Gli Azzurri quest’anno son forti e maturi, consci delle proprie potenzialità
con in mente l’unico obiettivo da raggiungere. L’antipasto bianconero lo offre,
con uguale colore delle maglie, l’Udinese di Guidolin che torna in Friuli con
zero punti e con ancora in testa l’impresa di Anfield. Match vivo e avvincente,
mai stancante e sempre in equilibrio. Tutto accade nel primo tempo. Hamsik
illumina, Pinzi pareggia e Pandev sigilla. La sofferenza è però l’elemento
immancabile di una vittoria sudata e meritata. Mazzarri elogia la maturazione
dei ragazzi, ma nonostante la vittoria, si rammarica per non aver chiuso prima
la partita con un terzo gol: “La vera
crescita che stiamo facendo si vede, perchè alcune partite come questa forse in
passato non l'avremmo vinte. Siamo stati bravi a gestirla ed avere la forza
nervosa fino alla fine. Anche se, secondo me, dovevamo chiuderla prima. Questo
lo dirò ai ragazzi ed è un rammarico. Dobbiamo sempre essere concreti perchè
quando si gioca così è giusto vincere e non rischiare e mettere il risultato al
sicuro”. L’attesa dello scontro al vertice comincia già da ora. La Juventus
è la rivale per antonomasia e i tifosi si aspettano che la sfida riservi
importanti emozioni e soddisfazioni. Mazzarri placa gli entusiasmi, anche se il
Napoli appare più fresco e in forma della Juve: “Per battere la Juve bisogna fare qualcosa di speciale perchè credo
sia la squadra super favorita. Ci sarà tempo per prepararla ma sono preoccupato
perchè mi parte mezza rosa per le Nazionali”. Che sia gran parte della rosa
titolare in Nazionale, c’è a chi interessa solo che il cielo sopra Torino
sabato 20 diventi unicamente azzurro.
Top&Flop- Belli,
audaci, spregiudicati, maturi e vincenti. I ragazzi di Mazzarri hanno ben
chiaro l’obiettivo a cui ambire e puntare.
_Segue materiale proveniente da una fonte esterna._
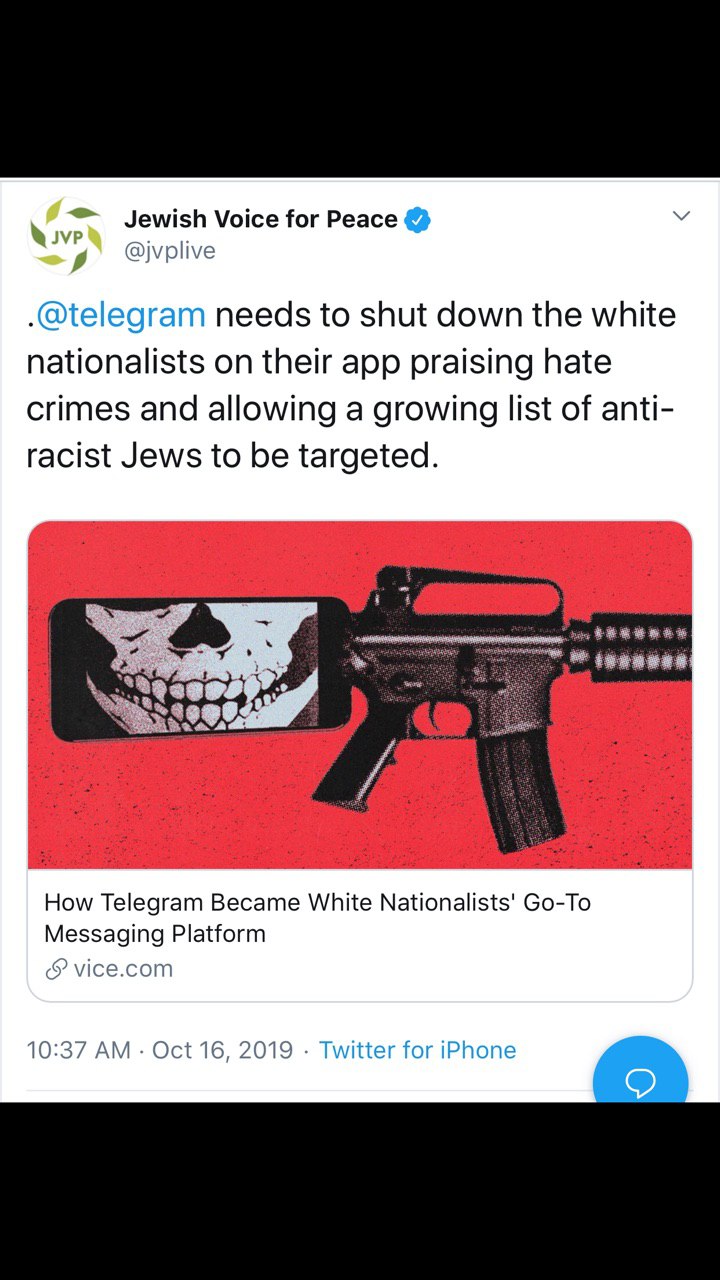Viewport: 720px width, 1280px height.
Task: Tap the skull phone graphic in preview
Action: [x=200, y=668]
La difesa è ancora la migliore del
campionato, nonostante il gol subito e siglato da Pinzi. De Sanctis (voto 7) è una saracinesca. Opportuna, perfetto e
tempestivo… Rosati prende appunti. Fernandez
(6.5) eredita il ruolo del capitano e non ne fa sentire la mancanza: ottimo
senso della posizione, dominatore della propria zona di campo e un piede
calibrato di tutto rispetto che origina l’azione del gol del vantaggio. Campagnaro (7) è la solita roccia compatta
e mai corrosa della difesa partenopea. Solido macigno, sicuro dei propri mezzi e
di indiscutibile importanza per la sua consistenza fisica e qualitativa. Gamberini (6) perde la posizione in
occasione del gol dell’Udinese, lasciando spazio di calciare a Pinzi ed è
inutile la sua scivolata in extremis. Per il resto non trascura il proprio
dovere, eseguendo una buona gara in copertura. I bolidi sulle fasce sono in
forma come non mai: Maggio (7)
spinge e pompa energia. Pecca solo nella messa a punto di alcuni cross ma è suo
l’assist per Hamsik che permette al Napoli di passare in vantaggio; Zuniga (6.5) è il solito mattatore
della fascia sinistra che ubriaca l’avversario con finte opportune, saltando
spesse volte l’uomo e risultando determinante nella creazione di un’azione
offensiva. Inler (7) è un colosso al
centro del campo. Dirige l’orchestra stasera come non aveva mai fatto da inizio
stagione. Precisione, inventiva e senso della geometria. Ritrova il passato ma
non trova mai lo specchio della porta. Ci prova a calciare più volte dalla lunga
distanza, ma è tutto vano. Behrami
(6.5) riporta ancora le ferite di Genova, procuratesi a Marassi. È un lupo
affamato che aggredisce l’avversario e ogni pallone che cerca di recuperare.
Tanta grinta, tanto cuore e tanta roba. Hamsik
(7.5) brilla ancora una volta. Diamante di alta caratura e perno fondamentale
del centro-attacco azzurro. Gioca bene e segna. È in uno stato di forma fisica
impressionante. Pandev (7) fa un gol
di altissimo livello. Finta, dribbling e padronanza del pallone invidiabile.
Tiro di destro e Brkic infilato sul primo palo. Cavani (6.5) è il fenomeno silenzioso della serata. Si rende
pericoloso solo una volta, con un colpo di testa che si stampa sullo sterno del
portiere avversario. Poi si rende utile alla squadra, con l’ammirevole
sacrificio e un semi-assist di tacco che infiamma i tifosi.